2.4 – Recentrage des forces sur le coeur de métier

     (du point de vue du citoyen)

 

 

Unité

2021
Réalisation

2022
Réalisation

2023
Cible

2023
Réalisation

Atteinte
de la cible

2024
Cible

Taux des missions périphériques sur l'activité opérationnelle totale

%

3,0

3,3

En baisse

2,9

cible atteinte

En baisse

 

Commentaires techniques

Périmètre

National (métropole, outre-mer, gendarmeries spécialisées).

 

Mode de calcul

Volume horaire annuel d’activité consacré par la gendarmerie aux missions périphériques (concours au ministère de la justice ; gardes, escortes et services d’ordre ; procurations ; participation aux commissions administratives ; autres assistances) rapporté au volume horaire annuel d’activité missionnelle totale.

 

Source des données

Direction générale de la gendarmerie nationale (DGGN).

 

Analyse des résultats

Les missions périphériques de la gendarmerie ont diminué de 10,5 % en 2023 comparé à 2022 alors que l’activité missionnelle a augmenté de 2 %.


Tous les agrégats entrant dans le champ des missions périphériques ont baissé.

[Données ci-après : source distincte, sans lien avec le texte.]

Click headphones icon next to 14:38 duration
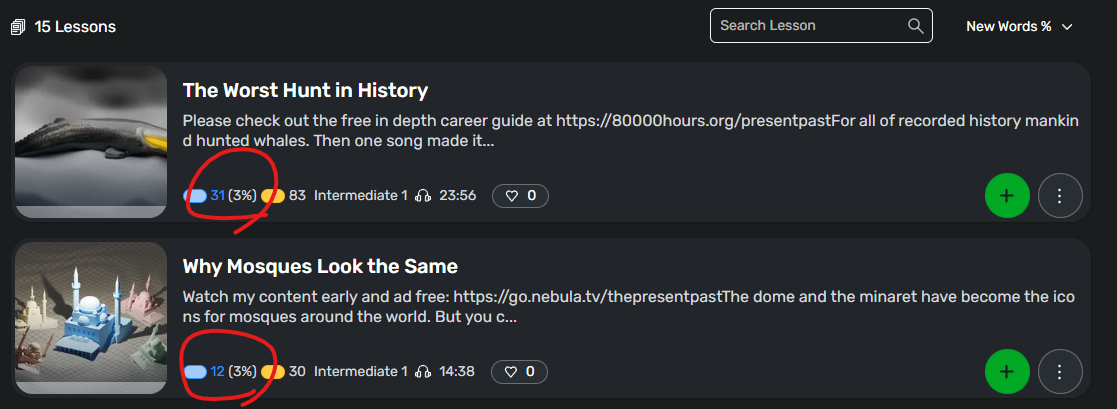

Celui du « concours aux élections » (procurations) a, quant à lui, particulièrement reculé. En effet, en raison de l’absence d’élections au cours de l’année 2023, la part d’activité dédiée à cet item a chuté de 97,7 % sur l’ensemble du territoire national, avec un total de 7 807 heures en 2023 contre 337 161 heures en 2022.

 

INDICATEUR

2.5 – Taux de présence de voie publique

     (du point de vue du contribuable)

 

 

Unité

2021
Réalisation

2022
Réalisation

2023
Cible

2023
Réalisation

Atteinte
de la cible

2024
Cible

Nombre d'heures de patrouille de voie publique effectuées par la gendarmerie nationale

%

37

39

En hausse

41

cible atteinte

En hausse

Nombre d'heures de patrouille de voie publique effectuées par la gendarmerie nationale au sein des transports en commun rapporté à l'activité totale

%

0,23

0,25

En hausse

0,29

cible atteinte

En hausse

 

Commentaires techniques

Périmètre

National (métropole, outre-mer).

 

Mode de calcul

Sous-indicateur 2.51 = volume horaire d’activité externe pour l’ensemble des unités de gendarmerie départementale et mobile consacré aux missions dites de « voie publique » rapporté au volume horaire d’activité totale de ces unités.

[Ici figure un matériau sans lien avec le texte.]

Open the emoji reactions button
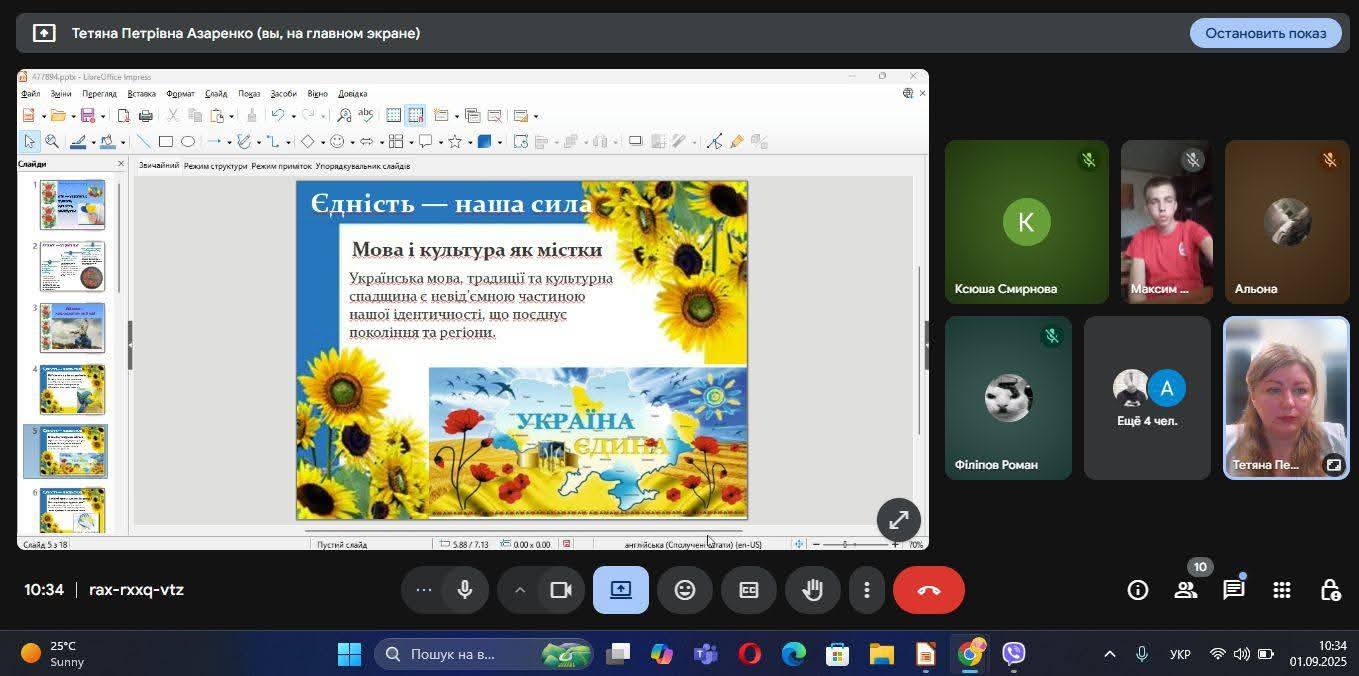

Sous-indicateur 2.52 = volume horaire d’activité externe pour l’ensemble des unités de gendarmerie départementale et mobile consacré aux missions dans les transports en commun rapporté au volume horaire d’activité totale de ces unités.

 

Source des données

Direction générale de la gendarmerie nationale (DGGN).

 

Analyse des résultats

En 2023, le nombre d’heures de patrouille de voie publique s’élève à 49 359 351 heures contre 46 100 331 heures en 2022, soit une hausse de 7 %, dont 344 154 heures effectuées au profit de la sécurisation des transports (+18 %).

 

Cette hausse traduit la poursuite des efforts effectués pour augmenter au quotidien la présence des gendarmes sur la voie publique et répondre ainsi à une priorité gouvernementale.

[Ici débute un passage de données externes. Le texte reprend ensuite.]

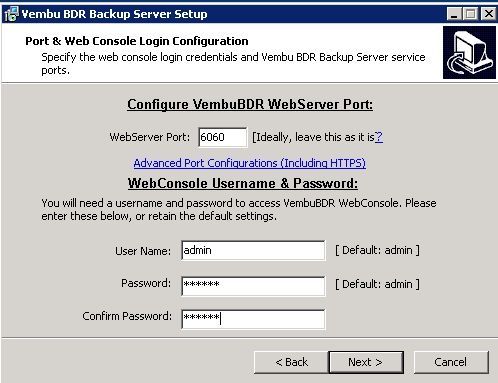Go to the previous step with Back
Screen dimensions: 498x383
(x=291, y=362)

Ainsi, les nouveaux moyens mis à disposition des gendarmes pour favoriser le travail en mobilité (Néo, Ubiquity), les outils innovants mis à la main des échelons territoriaux de commandement (dispositif de gestion des événements, gestion collaborative de procédures, ...) ou encore l’élargissement du spectre des amendes forfaitaires délictuelles, permettent de gagner en efficience dans l’occupation renforcée de la voie publique, par une prévention ciblée et une réponse adaptée localement aux phénomènes de délinquance constatés.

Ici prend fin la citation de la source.